Introduction
Falafel wraps are a beloved Middle Eastern street food, combining crispy chickpea patties, fresh vegetables, and creamy sauces all bundled in warm flatbread. This version brings together herby, golden-brown falafel with a cool, tangy yogurt sauce, perfect for a satisfying lunch, light dinner, or an impressive meal-prep option. Whether you’re vegan (with a few swaps) or just craving something deliciously wholesome, these wraps hit all the right notes.
🧾 Ingredients
For the Falafel:
- 1 ½ cups dried chickpeas (soaked overnight)
- 1 small onion, roughly chopped
- 3 cloves garlic
- 1 cup fresh parsley, packed
- ½ cup fresh cilantro, packed
- 1 tsp cumin
- 1 tsp ground coriander
- ½ tsp baking soda
- 1 tsp salt
- ¼ tsp black pepper
- 2–3 tbsp flour or chickpea flour (as needed)
- Vegetable oil for frying
Note: Do not use canned chickpeas—they are too soft.
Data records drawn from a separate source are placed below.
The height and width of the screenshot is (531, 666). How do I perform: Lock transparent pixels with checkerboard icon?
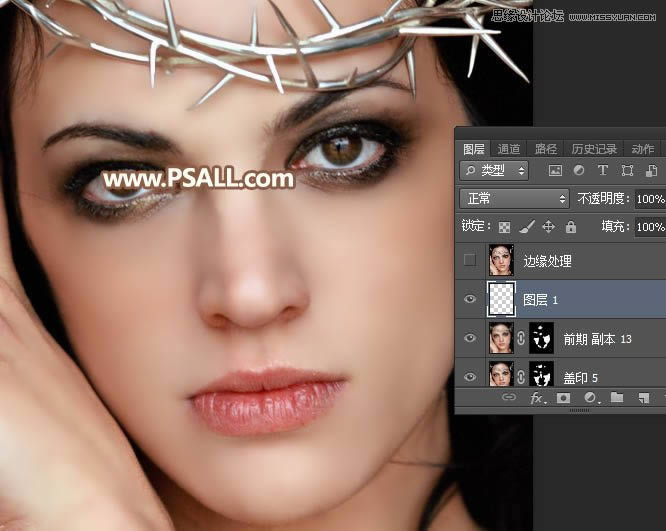pyautogui.click(x=505, y=227)

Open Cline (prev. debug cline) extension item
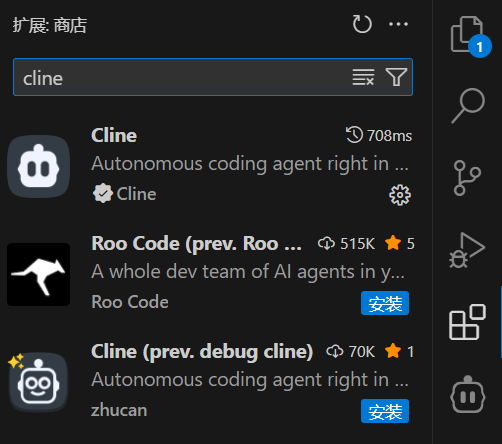210,382
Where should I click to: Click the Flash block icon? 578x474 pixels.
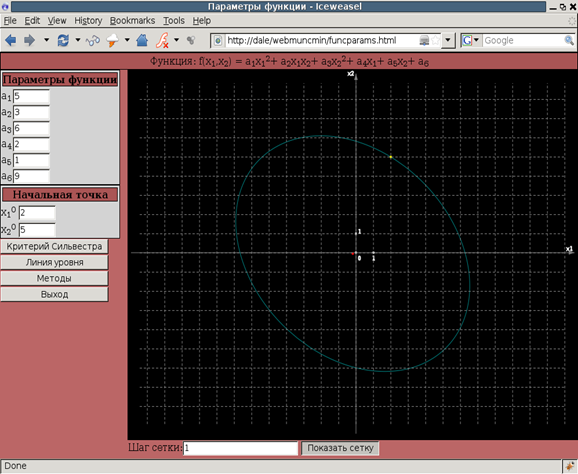pos(162,40)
Dried, soaked chickpeas give the best texture.
For the Yogurt Sauce:
- 1 cup plain Greek yogurt
- 1 clove garlic, finely grated
- 1 tbsp lemon juice
- 1 tbsp olive oil
- 2 tbsp fresh dill or mint, chopped
- Salt and pepper to taste
For the Wraps:
- 4–6 pieces of flatbread (pita, lavash, or tortilla)
- 1 cup shredded lettuce
- 1 tomato, thinly sliced
- ½ red onion, thinly sliced
- ½ cucumber, thinly sliced or julienned
- Optional: Pickles or pickled turnips for extra tang
👨🍳 Instructions
1. Prepare the Falafel Mixture
- Drain and rinse the soaked chickpeas.
- In a food processor, combine chickpeas, onion, garlic, parsley, cilantro, cumin, coriander, salt, pepper, and baking soda.
- Pulse until the mixture is finely chopped but not a paste—it should hold together when pressed.
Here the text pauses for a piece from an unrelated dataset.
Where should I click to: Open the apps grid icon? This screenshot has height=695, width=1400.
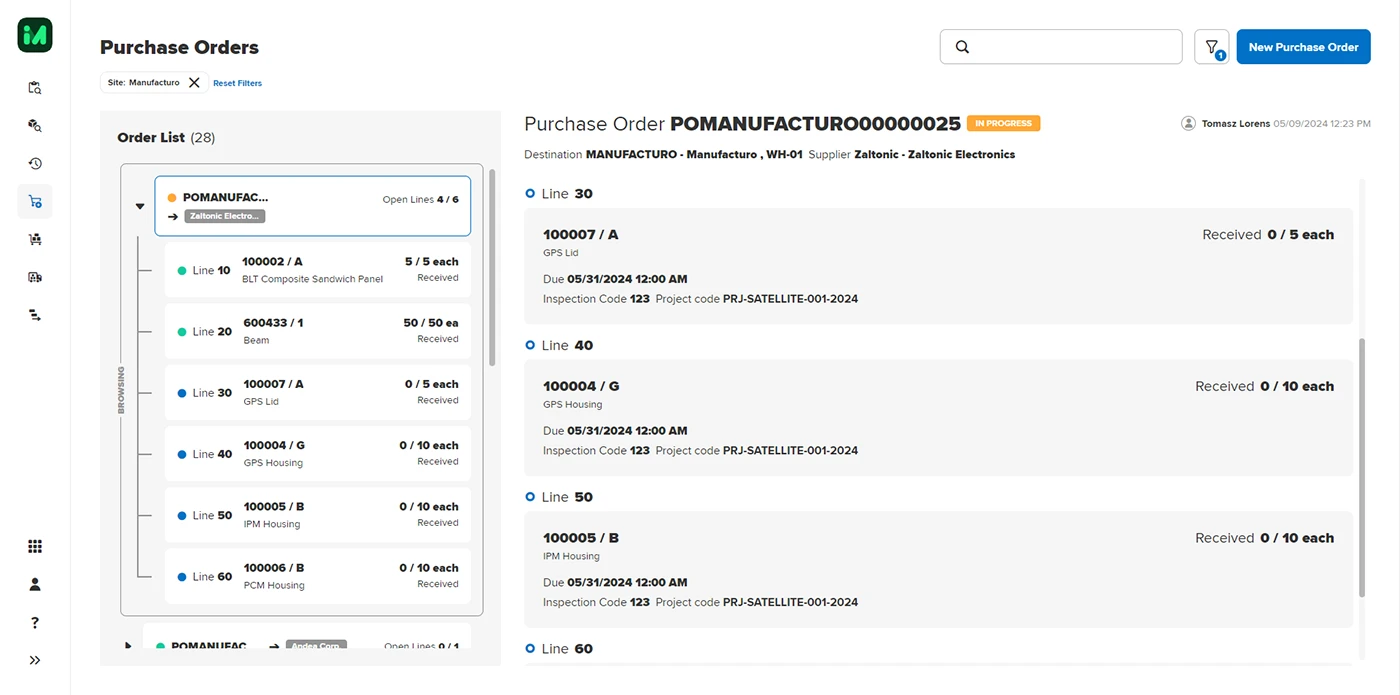pyautogui.click(x=35, y=546)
- Add flour a spoonful at a time until the mixture is firm enough to form balls.
- Cover and refrigerate for at least 30 minutes (helps with shaping and frying).
2. Shape and Fry the Falafel
- Using your hands or a falafel scoop, form balls or patties about the size of a ping-pong ball.
- Heat about 2 inches of oil in a deep skillet to 350°F (175°C).
- Fry falafel in batches until golden brown and crispy, about 3–4 minutes per side.
- Drain on paper towels.
Baking Option: Brush with oil and bake at 400°F (200°C) for 25–30 minutes, flipping halfway.
3. Make the Yogurt Sauce
- In a bowl, whisk together yogurt, grated garlic, lemon juice, olive oil, and fresh herbs.
- Season with salt and pepper to taste.
- Chill until ready to serve.
4. Assemble the Wraps
- Warm the flatbread briefly (in a skillet or microwave).
- Spread a generous layer of yogurt sauce on the bread.
- Add lettuce, tomato, onion, cucumber, and falafel.
- Drizzle more yogurt sauce on top, add pickles if using, and wrap tightly.
📝 Tips & Variations:
- Vegan version: Use a plant-based yogurt for the sauce.
- Add spice: Mix a little harissa or sriracha into the yogurt sauce.
- Make-ahead: Falafel mixture can be stored raw in the fridge for up to 2 days.
🌯 Serving Suggestion
Serve with a side of tabbouleh, hummus, or roasted sweet potato wedges for a complete meal.